When moving into my neighborhood, my husband and I never considered our neighborhood school a viable option for our children. It wasn’t “good” based on any list we consulted when choosing schools. The scores were all over the place and honestly, it just wasn’t special. It was just a regular school.
That attitude almost stopped my younger daughter from receiving an excellent education.
Our neighborhood school’s test scores are barely OK, and it has never been ranked as a “top public school” on any chart. However, based on my personal experience of working with staff to meet my younger daughter’s special needs in preschool, we found that our neighborhood school is absolutely amazing!
As I see it, they are achieving above and beyond any other school that makes the “top-schools” list.
My youngest daughter has Sensory Processing Disorder (SPD) and a speech delay. She requires a significant amount of support in order to be successful in the traditional class with her non-disabled peers. And my local public school is providing my daughter with an amazing implementation of her rather complex Individual Education Plan (IEP).

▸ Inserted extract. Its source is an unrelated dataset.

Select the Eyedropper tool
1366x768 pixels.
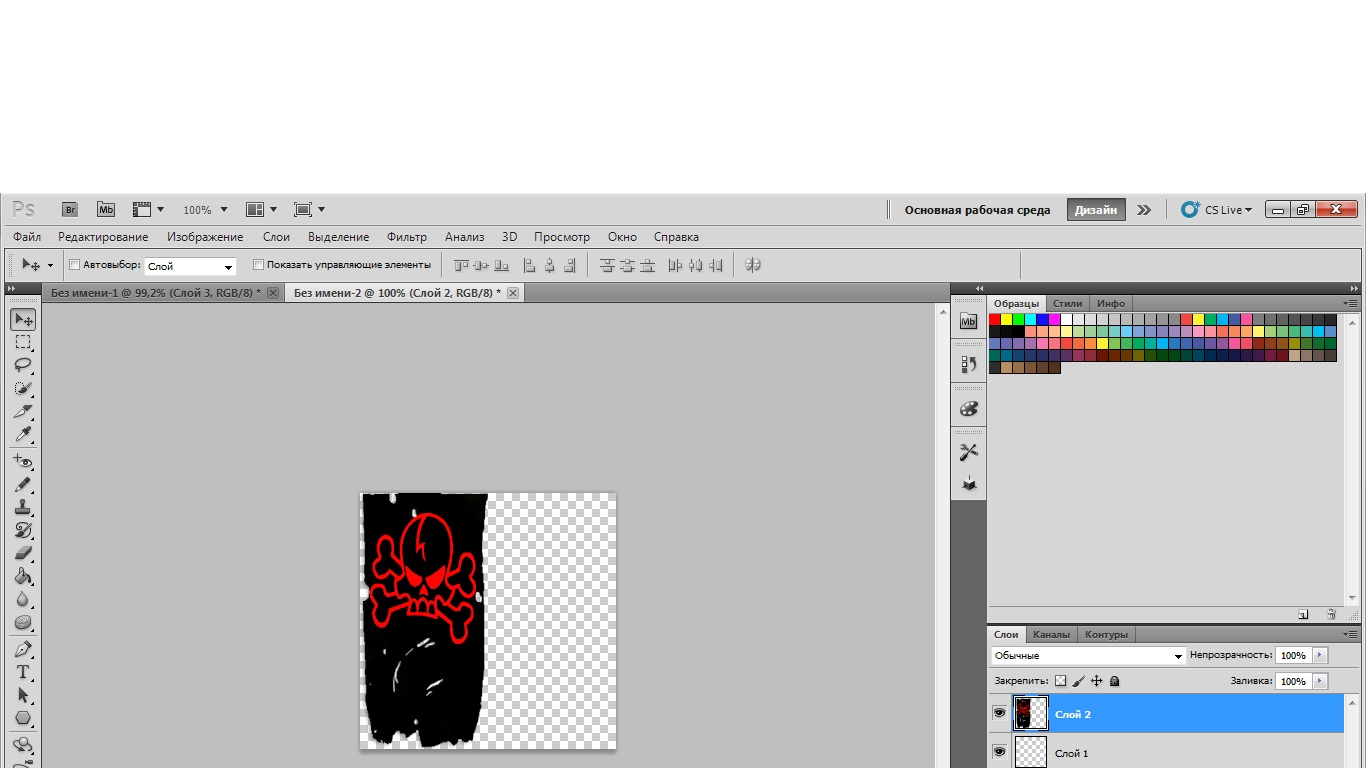coord(23,434)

This Is What It Looks Like to Work Together
In the beginning, it was a struggle to work out the IEP and how it would be implemented, but the struggle was worth it. We’re now in our third year of her IEP, and the entire special education team at her school is truly working with each other, with our daughter, with her outside providers and with us as parents, to create an environment most conducive to her learning at school.
For example, my daughter is a very picky eater and only eats a handful of things for lunch. Her IEP providers implement multiple strategies to address her diet. On her daily log, every provider that she works with will say if she ate the daily snack or not. In addition to letting us know about how she is eating at school, our occupational therapist and social worker, send us food suggestions for kids with SPD.

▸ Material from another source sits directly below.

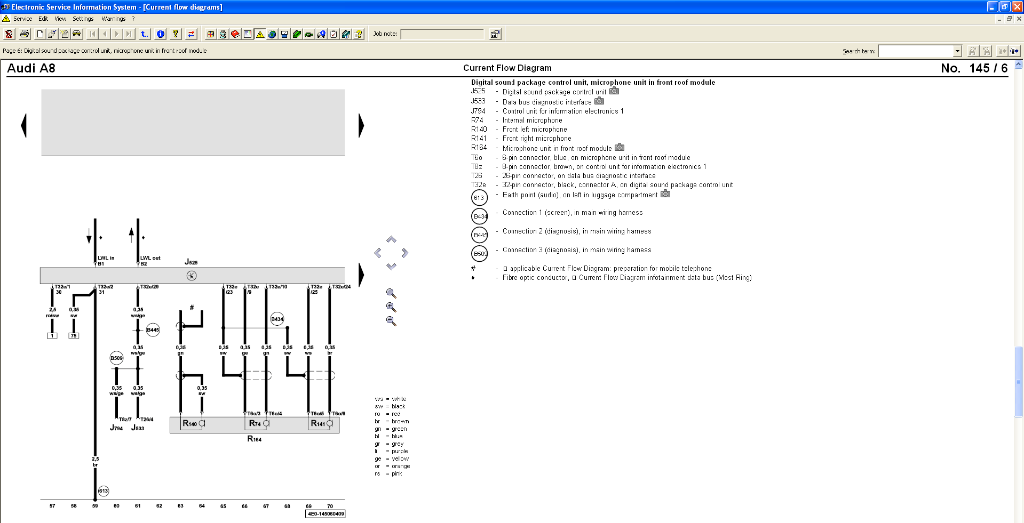Click the button next to Job note field
This screenshot has height=523, width=1024.
(495, 33)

Also, she has a one-to-one paraprofessional to help during the day. One of the things the paraprofessional does is sensory monitoring, which means she looks for clues in changes in my daughter’s behavior, notes the time and if there were any special triggers, (like school rally, change in routine). If not, she, and the entire IEP team look to see if her changes are around a consistent time, such as after lunch, and actively try to provide an intervention to her sensory breakdown.
Lastly, her grandmother takes her and picks her up from school everyday. All the providers know “Nana” and give her daily updates on my daughter’s day and suggestions for tools (like books or activities) that might help at home!

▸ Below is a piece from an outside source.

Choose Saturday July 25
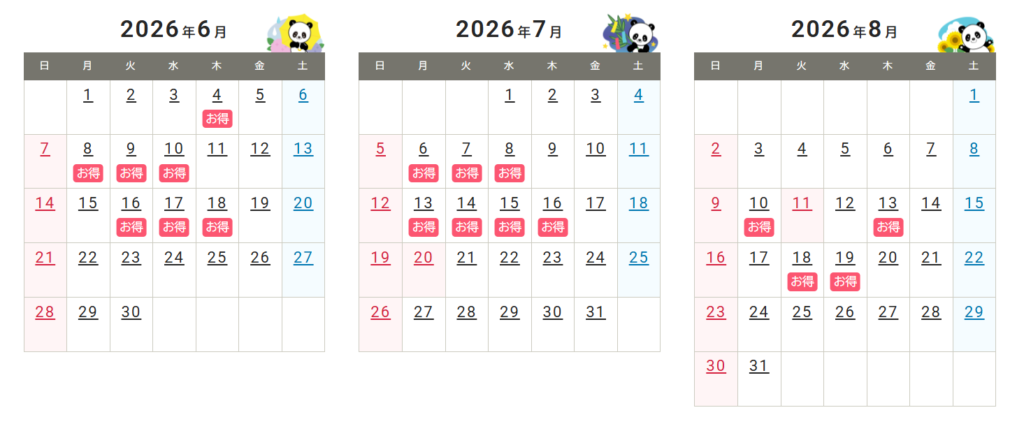(639, 258)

Most importantly, in addition to telling us what techniques they use at school, all the providers listen to the concerns and suggestions of her personal IEP team: my husband, my mother, our pediatrician, personal therapists, and also, “Nana.”
We are truly working as a partnership to create synergy in both our home and school environment which is a crucial aspect of her success at school and home.
I would not have believed that this level of quality, attentiveness, and love for my child, was possible at my neighborhood school. I would have been wrong.
I Believe in School Choice and Still Love My Neighborhood School
I still believe in school choice, charters, and even private schools for those who can afford them, but I also can’t deny the amazingness of my local public school. The services provided for our daughter go above and beyond what any private school could offer. Plus, they are legally mandated to provide IEP accommodations, which is not true for private schools.
My eldest daughter attends a private school. It is a “good school” by reputation and test scores. And my husband and I love it. She loves it. And it is great fit for her.
However, as good as the private school is that my eldest daughter attends, it is not a good option for our youngest daughter now. The level of services and the personal relationships we have with our local public school, cannot be met by a private school with limited access to special education programs and providers.
The lesson I want to share with everyone: Don’t judge a school solely by a “good-school list” in a newspaper and rumors you hear from people. Visit the school, meet with the principal, teachers and staff, and see what is going on at the school yourself. And, that is best way to decide if a school is a “good school” for your child.
I think this is what school choice should look and function like for all students.